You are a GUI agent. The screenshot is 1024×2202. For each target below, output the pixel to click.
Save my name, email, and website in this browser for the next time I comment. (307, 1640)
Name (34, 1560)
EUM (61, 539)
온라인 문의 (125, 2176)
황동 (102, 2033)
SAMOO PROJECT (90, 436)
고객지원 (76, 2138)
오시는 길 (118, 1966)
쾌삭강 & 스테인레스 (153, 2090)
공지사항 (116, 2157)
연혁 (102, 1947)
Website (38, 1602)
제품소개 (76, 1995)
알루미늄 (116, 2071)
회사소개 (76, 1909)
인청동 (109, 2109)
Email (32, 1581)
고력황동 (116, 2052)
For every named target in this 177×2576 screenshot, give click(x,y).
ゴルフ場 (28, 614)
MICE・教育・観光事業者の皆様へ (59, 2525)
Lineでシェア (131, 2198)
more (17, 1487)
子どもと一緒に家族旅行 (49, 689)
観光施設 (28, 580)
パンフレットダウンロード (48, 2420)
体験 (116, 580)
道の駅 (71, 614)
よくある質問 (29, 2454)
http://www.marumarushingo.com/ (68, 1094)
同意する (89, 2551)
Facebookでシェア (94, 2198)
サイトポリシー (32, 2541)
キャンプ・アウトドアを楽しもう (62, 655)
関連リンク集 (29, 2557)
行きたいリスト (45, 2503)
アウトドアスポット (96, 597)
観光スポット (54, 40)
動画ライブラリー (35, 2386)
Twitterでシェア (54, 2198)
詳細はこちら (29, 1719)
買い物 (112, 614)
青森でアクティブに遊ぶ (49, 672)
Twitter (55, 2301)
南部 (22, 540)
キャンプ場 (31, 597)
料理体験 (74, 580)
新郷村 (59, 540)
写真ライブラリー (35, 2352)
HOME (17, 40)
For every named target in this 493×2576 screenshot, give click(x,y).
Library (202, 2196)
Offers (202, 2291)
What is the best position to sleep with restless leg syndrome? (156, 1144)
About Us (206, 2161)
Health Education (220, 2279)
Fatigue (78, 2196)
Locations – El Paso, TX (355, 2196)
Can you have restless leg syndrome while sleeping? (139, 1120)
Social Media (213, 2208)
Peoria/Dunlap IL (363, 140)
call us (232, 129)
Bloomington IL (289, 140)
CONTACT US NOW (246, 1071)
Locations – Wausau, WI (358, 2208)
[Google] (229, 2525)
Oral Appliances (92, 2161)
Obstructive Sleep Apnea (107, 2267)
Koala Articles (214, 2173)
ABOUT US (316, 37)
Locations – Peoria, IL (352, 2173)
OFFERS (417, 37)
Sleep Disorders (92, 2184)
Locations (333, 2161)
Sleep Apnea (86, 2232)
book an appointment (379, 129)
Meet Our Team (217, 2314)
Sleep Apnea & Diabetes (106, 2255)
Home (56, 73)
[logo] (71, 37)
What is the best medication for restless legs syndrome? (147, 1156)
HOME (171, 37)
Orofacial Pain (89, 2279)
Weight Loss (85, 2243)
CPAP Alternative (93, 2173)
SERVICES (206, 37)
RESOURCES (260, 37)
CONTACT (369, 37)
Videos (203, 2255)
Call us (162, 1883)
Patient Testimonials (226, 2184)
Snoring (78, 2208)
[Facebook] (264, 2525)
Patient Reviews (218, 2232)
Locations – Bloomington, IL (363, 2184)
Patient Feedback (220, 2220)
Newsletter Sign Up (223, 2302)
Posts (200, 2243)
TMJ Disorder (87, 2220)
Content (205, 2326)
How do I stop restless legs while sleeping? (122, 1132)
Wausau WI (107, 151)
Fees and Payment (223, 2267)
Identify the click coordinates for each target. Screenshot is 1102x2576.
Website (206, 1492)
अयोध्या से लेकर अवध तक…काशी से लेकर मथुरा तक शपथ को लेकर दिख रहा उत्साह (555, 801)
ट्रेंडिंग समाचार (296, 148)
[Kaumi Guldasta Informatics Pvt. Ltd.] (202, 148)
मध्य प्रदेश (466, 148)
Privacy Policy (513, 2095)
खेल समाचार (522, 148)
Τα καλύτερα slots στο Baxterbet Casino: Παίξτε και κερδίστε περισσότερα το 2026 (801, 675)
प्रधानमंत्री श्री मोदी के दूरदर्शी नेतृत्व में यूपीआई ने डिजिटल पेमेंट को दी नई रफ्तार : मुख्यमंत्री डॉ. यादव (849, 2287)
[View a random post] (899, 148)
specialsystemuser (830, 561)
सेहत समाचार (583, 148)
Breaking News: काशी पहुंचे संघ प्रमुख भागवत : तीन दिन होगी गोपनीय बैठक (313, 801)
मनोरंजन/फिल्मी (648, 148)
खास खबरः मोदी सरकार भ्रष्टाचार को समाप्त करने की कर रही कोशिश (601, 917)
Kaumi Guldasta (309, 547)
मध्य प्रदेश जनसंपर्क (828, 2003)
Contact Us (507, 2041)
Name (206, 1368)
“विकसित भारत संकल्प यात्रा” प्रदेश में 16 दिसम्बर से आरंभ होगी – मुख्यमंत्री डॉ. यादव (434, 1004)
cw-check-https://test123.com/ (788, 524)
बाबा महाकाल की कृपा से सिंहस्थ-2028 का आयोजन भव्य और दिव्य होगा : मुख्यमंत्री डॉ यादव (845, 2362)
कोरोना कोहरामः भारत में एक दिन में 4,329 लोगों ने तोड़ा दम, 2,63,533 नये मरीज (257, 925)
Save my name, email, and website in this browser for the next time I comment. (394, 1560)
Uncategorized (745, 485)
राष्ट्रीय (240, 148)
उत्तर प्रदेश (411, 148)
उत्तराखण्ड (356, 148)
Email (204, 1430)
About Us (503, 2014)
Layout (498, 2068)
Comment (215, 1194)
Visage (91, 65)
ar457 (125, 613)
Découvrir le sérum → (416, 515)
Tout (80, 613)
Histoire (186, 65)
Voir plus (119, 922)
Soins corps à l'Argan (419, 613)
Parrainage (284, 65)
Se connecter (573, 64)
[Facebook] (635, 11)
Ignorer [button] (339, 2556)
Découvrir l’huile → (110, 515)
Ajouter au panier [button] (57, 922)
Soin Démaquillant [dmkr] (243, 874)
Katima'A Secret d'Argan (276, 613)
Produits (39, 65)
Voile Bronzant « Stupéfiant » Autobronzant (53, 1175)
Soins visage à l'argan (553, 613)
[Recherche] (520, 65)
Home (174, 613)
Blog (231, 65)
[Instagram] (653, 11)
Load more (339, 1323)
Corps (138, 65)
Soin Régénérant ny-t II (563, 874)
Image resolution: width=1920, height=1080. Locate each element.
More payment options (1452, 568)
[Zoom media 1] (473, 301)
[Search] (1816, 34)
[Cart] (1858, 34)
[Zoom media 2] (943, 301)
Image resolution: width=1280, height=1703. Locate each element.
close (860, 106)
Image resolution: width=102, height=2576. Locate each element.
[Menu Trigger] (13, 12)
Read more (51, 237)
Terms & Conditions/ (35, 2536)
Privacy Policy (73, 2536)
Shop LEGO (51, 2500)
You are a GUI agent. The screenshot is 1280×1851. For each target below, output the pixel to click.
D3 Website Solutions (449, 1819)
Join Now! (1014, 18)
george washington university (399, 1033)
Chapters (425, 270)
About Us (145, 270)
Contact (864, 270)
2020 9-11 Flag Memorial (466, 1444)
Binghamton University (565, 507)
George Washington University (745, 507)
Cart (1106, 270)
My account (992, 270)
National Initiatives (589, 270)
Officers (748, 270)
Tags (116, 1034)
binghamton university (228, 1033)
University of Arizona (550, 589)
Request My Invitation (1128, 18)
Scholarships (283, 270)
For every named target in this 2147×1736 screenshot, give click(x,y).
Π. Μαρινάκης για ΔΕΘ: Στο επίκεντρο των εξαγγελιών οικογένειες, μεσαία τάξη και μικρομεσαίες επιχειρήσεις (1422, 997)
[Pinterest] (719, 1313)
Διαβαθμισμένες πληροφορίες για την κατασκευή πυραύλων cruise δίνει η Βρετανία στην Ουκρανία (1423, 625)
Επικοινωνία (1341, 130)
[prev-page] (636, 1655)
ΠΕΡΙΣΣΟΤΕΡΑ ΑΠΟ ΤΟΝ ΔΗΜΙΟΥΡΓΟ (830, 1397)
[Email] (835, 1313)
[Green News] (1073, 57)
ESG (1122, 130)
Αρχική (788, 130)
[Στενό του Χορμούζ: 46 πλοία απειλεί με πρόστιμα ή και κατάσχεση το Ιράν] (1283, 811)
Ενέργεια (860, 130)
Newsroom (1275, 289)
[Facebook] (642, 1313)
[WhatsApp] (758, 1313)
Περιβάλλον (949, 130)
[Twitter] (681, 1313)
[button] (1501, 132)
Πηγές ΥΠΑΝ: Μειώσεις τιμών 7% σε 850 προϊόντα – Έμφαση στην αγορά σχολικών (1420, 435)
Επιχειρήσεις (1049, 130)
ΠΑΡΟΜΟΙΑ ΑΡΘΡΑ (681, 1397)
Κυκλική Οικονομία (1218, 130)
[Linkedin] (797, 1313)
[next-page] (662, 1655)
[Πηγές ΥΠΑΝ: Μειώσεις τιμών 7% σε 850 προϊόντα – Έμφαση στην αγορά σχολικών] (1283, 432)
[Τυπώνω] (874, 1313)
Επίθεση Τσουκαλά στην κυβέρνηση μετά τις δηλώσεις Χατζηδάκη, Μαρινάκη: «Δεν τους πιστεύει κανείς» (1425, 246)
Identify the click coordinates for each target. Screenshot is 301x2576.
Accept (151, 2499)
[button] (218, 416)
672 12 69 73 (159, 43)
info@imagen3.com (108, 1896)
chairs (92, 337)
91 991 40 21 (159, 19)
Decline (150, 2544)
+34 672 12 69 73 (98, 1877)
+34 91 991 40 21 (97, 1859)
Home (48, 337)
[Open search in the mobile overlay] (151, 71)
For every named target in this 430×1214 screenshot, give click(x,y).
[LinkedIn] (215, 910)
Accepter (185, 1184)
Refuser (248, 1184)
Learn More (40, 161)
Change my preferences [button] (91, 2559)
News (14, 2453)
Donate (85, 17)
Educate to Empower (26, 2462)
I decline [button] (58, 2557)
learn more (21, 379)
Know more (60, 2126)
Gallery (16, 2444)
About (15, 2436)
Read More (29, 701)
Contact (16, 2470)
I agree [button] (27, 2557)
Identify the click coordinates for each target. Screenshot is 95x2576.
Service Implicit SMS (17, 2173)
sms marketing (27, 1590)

___

ACTIVITY
From the listing above, repeat exactly the lines starting at the line that includes "Fees and Payment (223, 2267)" and ending at the line that includes "ar457 (125, 613)", with nothing outside that span.

RESPONSE BELOW
Fees and Payment (223, 2267)
Identify the click coordinates for each target. Screenshot is 1102x2576.
Website (206, 1492)
अयोध्या से लेकर अवध तक…काशी से लेकर मथुरा तक शपथ को लेकर दिख रहा उत्साह (555, 801)
ट्रेंडिंग समाचार (296, 148)
[Kaumi Guldasta Informatics Pvt. Ltd.] (202, 148)
मध्य प्रदेश (466, 148)
Privacy Policy (513, 2095)
खेल समाचार (522, 148)
Τα καλύτερα slots στο Baxterbet Casino: Παίξτε και κερδίστε περισσότερα το 2026 (801, 675)
प्रधानमंत्री श्री मोदी के दूरदर्शी नेतृत्व में यूपीआई ने डिजिटल पेमेंट को दी नई रफ्तार : मुख्यमंत्री डॉ. यादव (849, 2287)
[View a random post] (899, 148)
specialsystemuser (830, 561)
सेहत समाचार (583, 148)
Breaking News: काशी पहुंचे संघ प्रमुख भागवत : तीन दिन होगी गोपनीय बैठक (313, 801)
मनोरंजन/फिल्मी (648, 148)
खास खबरः मोदी सरकार भ्रष्टाचार को समाप्त करने की कर रही कोशिश (601, 917)
Kaumi Guldasta (309, 547)
मध्य प्रदेश जनसंपर्क (828, 2003)
Contact Us (507, 2041)
Name (206, 1368)
“विकसित भारत संकल्प यात्रा” प्रदेश में 16 दिसम्बर से आरंभ होगी – मुख्यमंत्री डॉ. यादव (434, 1004)
cw-check-https://test123.com/ (788, 524)
बाबा महाकाल की कृपा से सिंहस्थ-2028 का आयोजन भव्य और दिव्य होगा : मुख्यमंत्री डॉ यादव (845, 2362)
कोरोना कोहरामः भारत में एक दिन में 4,329 लोगों ने तोड़ा दम, 2,63,533 नये मरीज (257, 925)
Save my name, email, and website in this browser for the next time I comment. (394, 1560)
Uncategorized (745, 485)
राष्ट्रीय (240, 148)
उत्तर प्रदेश (411, 148)
उत्तराखण्ड (356, 148)
Email (204, 1430)
About Us (503, 2014)
Layout (498, 2068)
Comment (215, 1194)
Visage (91, 65)
ar457 (125, 613)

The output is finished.